Pubblicato il: 07/04/2017

Uno studio di Università Statale di Milano e Ludwig Maximillian University di Monaco - pubblicato su Scientific Reports del gruppo Nature - osserva nel dettaglio, per la prima volta in un artropode terrestre fossile, i muscoli presenti nelle zampe e importanti componenti del sistema nervoso centrale.

Lo studio - svolto sul Monte San Giorgio - conferma la teoria del modello evolutivo a "balzi", permettendo inoltre di retrodatare di ben 100 milioni di anni rispetto a quanto finora ipotizzato l'origine delle attuali famiglie dell'antichissimo insetto.

Le ricerche paleontologiche - svolte a partire dagli inizi degli anni 2000 dal gruppo di specialisti guidato da Andrea Tintori dell'Università Statale di Milano sul Monte San Giorgio, in collaborazione con Markus Felber, allora conservatore presso il Museo Cantonale di Storia naturale di Lugano - hanno condotto a una serie di importanti scoperte che riguardano anche gli insetti e la loro evoluzione.

In questo sito, tra i più importanti al mondo per i ritrovamenti di vertebrati marini del Triassico Medio (circa 240 milioni di anni fa), sono stati ritrovati 19 esemplari di insetti fossili. Tra questi, più di un terzo possiede un'eccezionale conservazione di organi e tessuti molli, condizione raramente presente nei fossili.

Due di questi esemplari sono stati oggetto dello studio pubblicato su Scientific Reports, che vede come senior author Matteo Montagna, entomologo evoluzionista presso il dipartimento di Scienze agrarie e ambientali dell'Università Statale di Milano, e i colleghi Laura Strada della stessa università, Joachim e Carolin Haug della Ludwig Maximilian University di Monaco.

Gigamachilis triassicus, così è stata nominata dai ricercatori la nuova specie descritta, è stata riconosciuta appartenere a una famiglia attuale dell'ordine degli archeognati, insetti privi di ali e anche per questo considerati tra i più primitivi in assoluto.

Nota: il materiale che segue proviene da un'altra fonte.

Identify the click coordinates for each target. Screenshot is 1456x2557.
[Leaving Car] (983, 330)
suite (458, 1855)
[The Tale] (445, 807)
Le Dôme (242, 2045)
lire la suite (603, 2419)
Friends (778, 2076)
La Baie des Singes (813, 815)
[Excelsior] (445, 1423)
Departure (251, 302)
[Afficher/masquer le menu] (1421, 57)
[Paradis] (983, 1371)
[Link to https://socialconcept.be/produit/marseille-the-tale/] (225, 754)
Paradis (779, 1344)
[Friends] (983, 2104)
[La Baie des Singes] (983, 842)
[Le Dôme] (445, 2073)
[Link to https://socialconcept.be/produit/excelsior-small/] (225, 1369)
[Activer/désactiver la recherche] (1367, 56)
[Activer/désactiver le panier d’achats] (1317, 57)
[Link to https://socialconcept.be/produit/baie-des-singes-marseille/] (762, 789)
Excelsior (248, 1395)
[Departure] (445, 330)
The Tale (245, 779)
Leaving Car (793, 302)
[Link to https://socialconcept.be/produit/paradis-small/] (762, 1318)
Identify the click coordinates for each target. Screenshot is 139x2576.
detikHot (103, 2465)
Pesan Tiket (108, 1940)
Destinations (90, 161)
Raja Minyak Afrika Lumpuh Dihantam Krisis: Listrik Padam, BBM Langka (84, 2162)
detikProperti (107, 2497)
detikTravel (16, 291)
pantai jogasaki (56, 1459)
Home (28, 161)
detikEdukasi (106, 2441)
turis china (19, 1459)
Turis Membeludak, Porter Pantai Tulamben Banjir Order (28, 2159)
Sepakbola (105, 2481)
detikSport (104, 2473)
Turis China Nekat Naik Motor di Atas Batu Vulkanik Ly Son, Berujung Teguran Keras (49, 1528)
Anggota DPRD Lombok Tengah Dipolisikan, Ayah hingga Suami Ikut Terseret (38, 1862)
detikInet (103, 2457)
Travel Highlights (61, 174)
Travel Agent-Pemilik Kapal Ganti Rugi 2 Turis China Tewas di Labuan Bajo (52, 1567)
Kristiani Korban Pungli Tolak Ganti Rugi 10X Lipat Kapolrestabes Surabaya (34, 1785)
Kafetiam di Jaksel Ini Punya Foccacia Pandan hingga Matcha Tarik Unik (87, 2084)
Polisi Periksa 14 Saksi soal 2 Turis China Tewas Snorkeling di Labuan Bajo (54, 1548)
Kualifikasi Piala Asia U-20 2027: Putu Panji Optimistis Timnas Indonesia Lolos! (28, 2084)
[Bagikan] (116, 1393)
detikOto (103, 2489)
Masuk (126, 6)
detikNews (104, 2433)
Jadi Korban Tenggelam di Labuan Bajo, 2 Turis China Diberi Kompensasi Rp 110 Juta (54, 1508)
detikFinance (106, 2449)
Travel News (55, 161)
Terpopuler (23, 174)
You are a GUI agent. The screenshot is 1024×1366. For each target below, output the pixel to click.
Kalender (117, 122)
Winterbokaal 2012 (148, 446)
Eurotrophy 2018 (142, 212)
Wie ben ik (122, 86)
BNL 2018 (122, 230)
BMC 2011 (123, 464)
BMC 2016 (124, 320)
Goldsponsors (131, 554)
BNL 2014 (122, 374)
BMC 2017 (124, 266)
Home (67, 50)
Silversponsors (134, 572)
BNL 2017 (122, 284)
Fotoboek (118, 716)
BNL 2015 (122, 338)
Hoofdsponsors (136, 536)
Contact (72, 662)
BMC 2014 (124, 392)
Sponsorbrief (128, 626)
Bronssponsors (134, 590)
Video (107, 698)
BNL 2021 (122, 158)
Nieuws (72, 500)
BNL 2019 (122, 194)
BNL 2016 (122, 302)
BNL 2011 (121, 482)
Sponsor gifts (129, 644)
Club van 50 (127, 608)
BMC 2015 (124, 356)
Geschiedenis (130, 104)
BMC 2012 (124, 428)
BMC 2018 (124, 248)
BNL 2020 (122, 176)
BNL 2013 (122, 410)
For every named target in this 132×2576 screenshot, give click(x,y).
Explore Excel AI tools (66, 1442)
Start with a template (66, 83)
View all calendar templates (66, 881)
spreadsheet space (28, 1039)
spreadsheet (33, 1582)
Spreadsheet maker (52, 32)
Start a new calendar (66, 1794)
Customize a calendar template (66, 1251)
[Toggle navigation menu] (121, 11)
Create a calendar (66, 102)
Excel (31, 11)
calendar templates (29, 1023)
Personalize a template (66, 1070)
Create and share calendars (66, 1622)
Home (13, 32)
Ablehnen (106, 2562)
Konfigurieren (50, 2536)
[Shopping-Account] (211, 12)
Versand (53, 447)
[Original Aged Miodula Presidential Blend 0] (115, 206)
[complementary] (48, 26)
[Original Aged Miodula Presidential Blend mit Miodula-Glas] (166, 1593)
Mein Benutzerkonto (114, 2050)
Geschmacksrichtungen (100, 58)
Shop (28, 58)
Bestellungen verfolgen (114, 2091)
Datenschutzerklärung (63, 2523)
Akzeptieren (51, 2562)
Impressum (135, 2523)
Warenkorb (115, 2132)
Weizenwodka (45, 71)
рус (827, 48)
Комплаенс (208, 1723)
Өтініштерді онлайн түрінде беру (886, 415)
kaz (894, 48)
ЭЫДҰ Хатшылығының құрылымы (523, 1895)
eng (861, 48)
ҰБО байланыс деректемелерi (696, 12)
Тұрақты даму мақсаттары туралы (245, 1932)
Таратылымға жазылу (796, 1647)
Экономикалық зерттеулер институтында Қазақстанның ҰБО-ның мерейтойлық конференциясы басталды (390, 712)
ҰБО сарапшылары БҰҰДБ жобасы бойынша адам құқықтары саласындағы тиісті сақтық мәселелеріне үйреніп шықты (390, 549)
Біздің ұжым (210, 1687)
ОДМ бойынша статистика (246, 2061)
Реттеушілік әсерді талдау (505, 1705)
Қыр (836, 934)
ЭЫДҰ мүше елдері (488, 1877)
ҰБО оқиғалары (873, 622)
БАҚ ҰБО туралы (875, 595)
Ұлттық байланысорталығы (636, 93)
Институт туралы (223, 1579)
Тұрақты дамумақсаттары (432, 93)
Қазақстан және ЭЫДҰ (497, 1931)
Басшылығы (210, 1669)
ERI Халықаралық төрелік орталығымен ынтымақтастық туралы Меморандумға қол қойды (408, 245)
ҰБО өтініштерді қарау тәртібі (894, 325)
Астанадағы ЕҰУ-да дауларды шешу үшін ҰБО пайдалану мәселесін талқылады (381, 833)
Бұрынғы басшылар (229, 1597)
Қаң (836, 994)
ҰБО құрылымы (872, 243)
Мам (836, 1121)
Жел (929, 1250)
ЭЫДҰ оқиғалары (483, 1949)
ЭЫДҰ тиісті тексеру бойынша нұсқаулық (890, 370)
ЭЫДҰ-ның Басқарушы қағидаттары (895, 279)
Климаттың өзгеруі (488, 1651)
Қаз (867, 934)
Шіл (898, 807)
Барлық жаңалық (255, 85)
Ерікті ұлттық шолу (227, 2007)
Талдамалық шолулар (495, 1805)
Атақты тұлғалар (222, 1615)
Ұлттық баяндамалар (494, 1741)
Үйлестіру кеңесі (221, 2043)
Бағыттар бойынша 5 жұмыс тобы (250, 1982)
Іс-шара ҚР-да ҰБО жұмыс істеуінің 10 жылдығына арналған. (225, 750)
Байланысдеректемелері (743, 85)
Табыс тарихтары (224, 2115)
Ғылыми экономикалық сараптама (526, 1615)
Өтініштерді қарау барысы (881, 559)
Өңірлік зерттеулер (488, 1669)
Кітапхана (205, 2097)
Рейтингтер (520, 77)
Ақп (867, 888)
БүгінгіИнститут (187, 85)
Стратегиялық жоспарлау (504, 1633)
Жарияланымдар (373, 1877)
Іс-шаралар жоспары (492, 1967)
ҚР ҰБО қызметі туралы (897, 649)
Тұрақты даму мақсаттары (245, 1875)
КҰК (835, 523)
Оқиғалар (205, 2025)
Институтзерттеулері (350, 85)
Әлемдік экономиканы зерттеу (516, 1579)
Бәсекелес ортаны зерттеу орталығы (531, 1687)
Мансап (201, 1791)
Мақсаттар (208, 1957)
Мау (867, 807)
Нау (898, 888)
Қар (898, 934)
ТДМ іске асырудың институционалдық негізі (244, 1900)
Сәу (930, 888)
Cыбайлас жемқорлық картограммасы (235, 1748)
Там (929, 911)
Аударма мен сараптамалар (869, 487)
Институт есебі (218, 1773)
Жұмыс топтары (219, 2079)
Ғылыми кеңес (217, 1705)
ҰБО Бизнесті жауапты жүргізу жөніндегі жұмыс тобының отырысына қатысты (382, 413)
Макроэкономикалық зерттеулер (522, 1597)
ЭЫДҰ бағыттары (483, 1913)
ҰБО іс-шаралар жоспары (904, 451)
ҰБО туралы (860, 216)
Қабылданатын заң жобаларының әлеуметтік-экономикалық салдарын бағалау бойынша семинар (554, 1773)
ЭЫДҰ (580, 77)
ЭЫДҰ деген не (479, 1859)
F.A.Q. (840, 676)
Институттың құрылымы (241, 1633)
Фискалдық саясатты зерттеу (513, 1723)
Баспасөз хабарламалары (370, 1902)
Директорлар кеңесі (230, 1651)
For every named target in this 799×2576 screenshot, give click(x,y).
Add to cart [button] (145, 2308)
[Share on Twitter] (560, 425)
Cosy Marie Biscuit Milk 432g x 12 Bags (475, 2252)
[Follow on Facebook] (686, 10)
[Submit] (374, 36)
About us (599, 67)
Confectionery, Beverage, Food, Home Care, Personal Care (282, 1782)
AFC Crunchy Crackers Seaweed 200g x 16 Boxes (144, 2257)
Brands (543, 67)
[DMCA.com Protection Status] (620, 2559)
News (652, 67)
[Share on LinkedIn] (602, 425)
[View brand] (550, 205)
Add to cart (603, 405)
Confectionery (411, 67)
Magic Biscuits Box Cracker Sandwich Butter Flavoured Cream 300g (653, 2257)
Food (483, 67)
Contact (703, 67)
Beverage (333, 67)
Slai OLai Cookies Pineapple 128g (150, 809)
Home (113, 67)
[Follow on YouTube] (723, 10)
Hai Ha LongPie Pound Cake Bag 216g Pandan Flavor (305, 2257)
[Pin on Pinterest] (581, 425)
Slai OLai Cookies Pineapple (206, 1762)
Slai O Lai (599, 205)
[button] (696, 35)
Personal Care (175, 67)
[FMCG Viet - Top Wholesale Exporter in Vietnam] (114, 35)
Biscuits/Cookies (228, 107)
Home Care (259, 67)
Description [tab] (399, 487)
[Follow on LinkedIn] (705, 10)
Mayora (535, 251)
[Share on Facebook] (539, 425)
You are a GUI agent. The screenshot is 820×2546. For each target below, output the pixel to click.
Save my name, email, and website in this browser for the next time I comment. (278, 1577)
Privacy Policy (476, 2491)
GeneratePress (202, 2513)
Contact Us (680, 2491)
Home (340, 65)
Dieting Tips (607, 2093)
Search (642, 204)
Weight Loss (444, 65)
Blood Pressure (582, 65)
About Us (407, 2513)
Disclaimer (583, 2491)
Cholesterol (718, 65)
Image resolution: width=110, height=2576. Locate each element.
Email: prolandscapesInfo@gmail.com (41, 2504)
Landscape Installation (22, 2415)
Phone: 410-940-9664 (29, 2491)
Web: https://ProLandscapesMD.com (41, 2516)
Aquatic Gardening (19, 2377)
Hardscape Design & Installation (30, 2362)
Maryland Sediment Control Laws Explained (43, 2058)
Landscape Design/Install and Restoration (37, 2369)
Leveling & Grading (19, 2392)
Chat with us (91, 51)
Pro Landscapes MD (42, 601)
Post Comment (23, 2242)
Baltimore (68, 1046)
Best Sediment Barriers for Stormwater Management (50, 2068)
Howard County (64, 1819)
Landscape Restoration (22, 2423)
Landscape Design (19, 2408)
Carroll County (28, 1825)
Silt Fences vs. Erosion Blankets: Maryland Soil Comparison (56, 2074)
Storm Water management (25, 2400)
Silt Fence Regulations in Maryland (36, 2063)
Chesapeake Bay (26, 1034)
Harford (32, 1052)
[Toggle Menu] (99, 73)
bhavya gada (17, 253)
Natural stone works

Il nome generico, Gigamachilis, deriva dalle eccezionali dimensioni di questa specie, circa 8 cm includendo il filum terminale, quasi quattro volte più lunga degli attuali archeognati, i cui parenti prossimi, i pesciolini d'argento, sono più noti al pubblico poiché li si può osservare talvolta nelle nostre case correre a nascondersi dietro i mobili appena accesa la luce.

"Il Monte San Giorgio, divenuto patrimonio UNESCO per i suoi fossili di vertebrati marini - commenta Matteo Montagna - non finisce di stupire e meriterebbe ancora molta attenzione da parte del mondo scientifico e non solo. Questo studio dimostra infatti che, anche dopo oltre 150 anni di ricerche, su questo sito è ancora possibile fare incredibili scoperte e che talvolta sono proprio i fossili più piccoli a dare i risultati più incredibili".